Task statement:
For the listing that follows, give again exactly the lines from the one with "You are a computer-use agent." to the one with "Instruction: Decrease Gain", including both.

Supplied data:
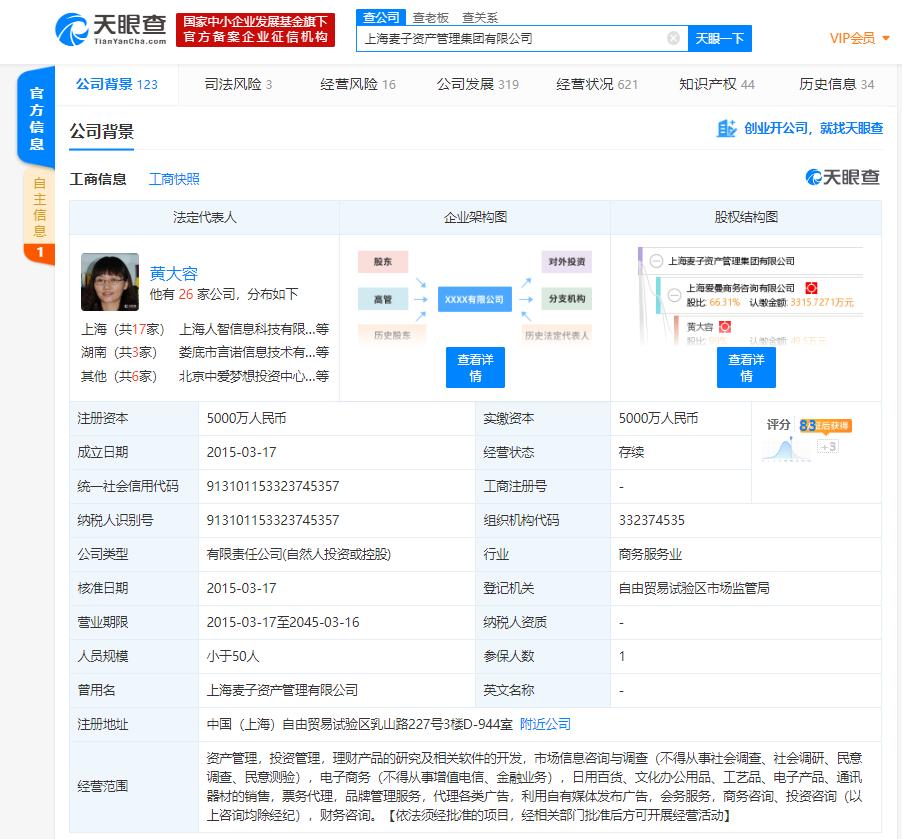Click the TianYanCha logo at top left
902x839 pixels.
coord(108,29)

...

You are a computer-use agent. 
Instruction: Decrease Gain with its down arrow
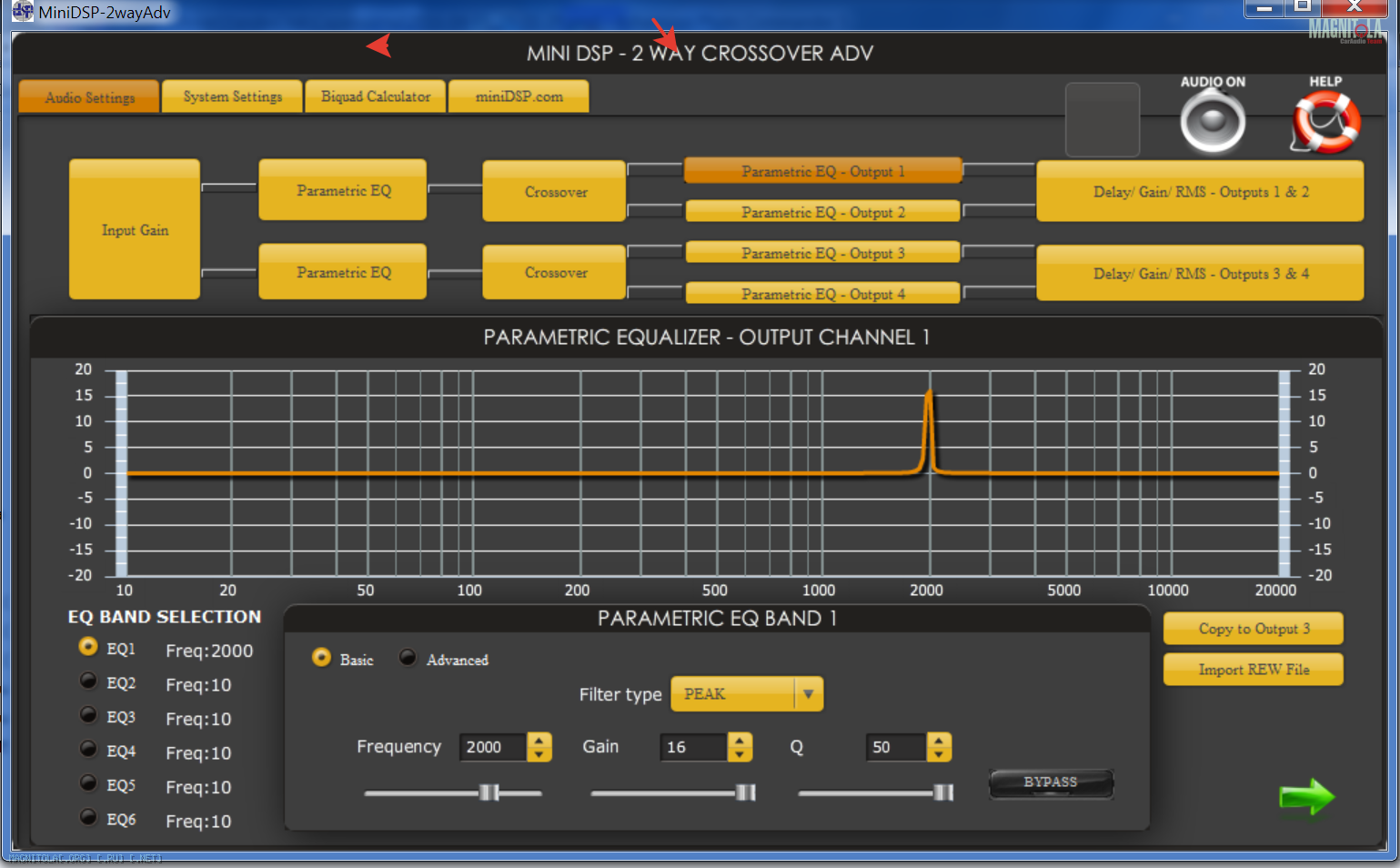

Answer area:
You are a computer-use agent. 
Instruction: Decrease Gain with its down arrow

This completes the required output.